DIRECTIONS |
Please count how many lines in the entries below contain "Viewport" and reply with the figure alone.

RECORDS FOR THIS EXERCISE |
######

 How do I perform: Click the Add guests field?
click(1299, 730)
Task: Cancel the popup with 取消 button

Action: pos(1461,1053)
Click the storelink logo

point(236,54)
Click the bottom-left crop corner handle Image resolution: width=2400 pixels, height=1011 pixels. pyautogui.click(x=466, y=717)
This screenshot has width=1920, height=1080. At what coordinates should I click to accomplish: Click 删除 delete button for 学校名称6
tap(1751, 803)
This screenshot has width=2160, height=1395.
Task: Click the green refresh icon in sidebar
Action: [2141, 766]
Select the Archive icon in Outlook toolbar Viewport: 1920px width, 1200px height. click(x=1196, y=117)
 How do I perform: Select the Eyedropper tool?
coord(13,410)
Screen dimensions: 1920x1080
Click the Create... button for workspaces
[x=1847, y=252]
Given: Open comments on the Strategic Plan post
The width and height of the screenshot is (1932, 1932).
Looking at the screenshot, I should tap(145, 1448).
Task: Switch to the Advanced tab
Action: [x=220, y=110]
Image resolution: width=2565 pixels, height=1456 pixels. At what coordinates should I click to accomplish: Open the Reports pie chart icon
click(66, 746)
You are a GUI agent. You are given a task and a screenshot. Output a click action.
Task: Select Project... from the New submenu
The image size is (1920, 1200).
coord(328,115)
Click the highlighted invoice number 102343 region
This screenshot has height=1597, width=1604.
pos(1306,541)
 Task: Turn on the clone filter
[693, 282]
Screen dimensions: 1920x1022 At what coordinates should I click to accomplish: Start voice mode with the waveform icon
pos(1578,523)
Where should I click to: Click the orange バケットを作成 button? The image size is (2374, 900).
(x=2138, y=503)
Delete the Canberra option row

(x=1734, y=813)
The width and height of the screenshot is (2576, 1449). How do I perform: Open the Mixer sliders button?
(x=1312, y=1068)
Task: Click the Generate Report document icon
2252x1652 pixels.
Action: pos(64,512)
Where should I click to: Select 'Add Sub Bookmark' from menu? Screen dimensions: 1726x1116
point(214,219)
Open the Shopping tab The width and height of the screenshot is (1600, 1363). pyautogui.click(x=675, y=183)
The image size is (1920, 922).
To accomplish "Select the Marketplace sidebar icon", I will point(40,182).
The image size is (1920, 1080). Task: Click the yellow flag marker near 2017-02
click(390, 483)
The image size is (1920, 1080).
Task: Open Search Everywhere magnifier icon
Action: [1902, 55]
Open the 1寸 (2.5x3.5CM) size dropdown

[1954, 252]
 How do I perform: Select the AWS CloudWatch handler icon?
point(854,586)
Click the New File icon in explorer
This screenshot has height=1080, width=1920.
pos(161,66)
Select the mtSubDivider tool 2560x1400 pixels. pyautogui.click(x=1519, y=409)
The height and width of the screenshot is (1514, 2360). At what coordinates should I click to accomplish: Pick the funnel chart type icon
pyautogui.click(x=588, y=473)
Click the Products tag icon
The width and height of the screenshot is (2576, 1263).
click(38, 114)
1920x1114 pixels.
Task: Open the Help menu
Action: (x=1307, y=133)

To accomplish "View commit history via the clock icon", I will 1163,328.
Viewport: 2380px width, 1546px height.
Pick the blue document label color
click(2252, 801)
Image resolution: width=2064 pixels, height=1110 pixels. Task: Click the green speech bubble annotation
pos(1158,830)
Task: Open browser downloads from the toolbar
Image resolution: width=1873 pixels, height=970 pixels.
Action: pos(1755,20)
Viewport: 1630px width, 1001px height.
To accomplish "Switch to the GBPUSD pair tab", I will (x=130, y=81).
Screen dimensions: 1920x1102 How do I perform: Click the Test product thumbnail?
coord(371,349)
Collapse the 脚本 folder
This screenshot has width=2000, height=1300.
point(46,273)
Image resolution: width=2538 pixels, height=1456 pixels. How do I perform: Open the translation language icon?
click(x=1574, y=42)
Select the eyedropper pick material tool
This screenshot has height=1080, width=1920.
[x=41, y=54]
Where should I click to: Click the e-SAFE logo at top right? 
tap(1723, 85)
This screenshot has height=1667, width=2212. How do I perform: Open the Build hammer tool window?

######

RESPONSE |
3